Friday, January 21, 2011

The History of the Do Not Track Header

Last month, both the FTC and Commerce Department published privacy reports that mentioned the possibility of a Do Not Track mechanism. Most people, even those who follow privacy issues, didn't really understand how such a mechanism would work, or where the idea came from. The goal of this lengthy blog post is to try and shed a bit of light on that.

The History of Do Not Track

In 2007, several public interest groups, including the World Privacy Forum, CDT and EFF, asked the FTC to create a Do Not Track list for online advertising. In a very savvy move, these groups named their scheme such that it instantly evoked the massively popular Do Not Call list. That is, even if the average person did not know how the Do Not Track list worked, it would sound like a good idea.

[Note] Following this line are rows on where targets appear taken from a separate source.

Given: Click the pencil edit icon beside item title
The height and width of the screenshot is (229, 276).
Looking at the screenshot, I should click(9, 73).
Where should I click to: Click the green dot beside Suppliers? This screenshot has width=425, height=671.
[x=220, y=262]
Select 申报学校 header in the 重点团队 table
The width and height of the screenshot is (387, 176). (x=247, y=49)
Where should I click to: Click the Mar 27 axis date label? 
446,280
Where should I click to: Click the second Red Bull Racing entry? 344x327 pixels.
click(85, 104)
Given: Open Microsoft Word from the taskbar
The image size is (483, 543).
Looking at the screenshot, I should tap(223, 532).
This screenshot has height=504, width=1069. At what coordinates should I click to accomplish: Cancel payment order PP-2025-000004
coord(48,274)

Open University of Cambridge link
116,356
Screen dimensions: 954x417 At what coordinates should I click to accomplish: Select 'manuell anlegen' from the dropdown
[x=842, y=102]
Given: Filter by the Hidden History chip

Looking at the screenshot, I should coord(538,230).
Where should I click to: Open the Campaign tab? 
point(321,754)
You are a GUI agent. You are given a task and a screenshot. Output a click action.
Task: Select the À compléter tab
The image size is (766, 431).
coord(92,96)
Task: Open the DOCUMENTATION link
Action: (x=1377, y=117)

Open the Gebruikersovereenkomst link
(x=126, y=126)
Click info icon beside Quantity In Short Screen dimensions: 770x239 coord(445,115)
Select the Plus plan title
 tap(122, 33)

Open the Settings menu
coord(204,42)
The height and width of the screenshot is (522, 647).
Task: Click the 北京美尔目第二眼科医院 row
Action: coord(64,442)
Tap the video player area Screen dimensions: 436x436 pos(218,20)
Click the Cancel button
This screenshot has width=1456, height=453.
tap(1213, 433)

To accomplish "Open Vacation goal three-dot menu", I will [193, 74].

The public interest proposal would have required that online advertisers, not consumers, submit their information to the FTC, which would compile a machine readable list of the domain names used by those companies to place cookies or otherwise track consumers. Browser vendors and 3rd party software makers could then subscribe to this list, and effectively block many forms of tracking. It sounded like a great idea, but, it went nowhere, and as the Google Trends chart below shows, it was largely forgotten by the media until 2010.

What happened to bring Do Not Track back to life? FTC Chairman Jon Leibowitz.

On July 27 2010, the Senate Commerce Committee held a hearing on the topic of online privacy. In his oral testimony at the hearing, Leibowitz stated that the commission was exploring the idea of proposing a "do-not-track" list (he appears to have gone off the official script, as the phrase "do not track" does not appear in his formal written remarks.)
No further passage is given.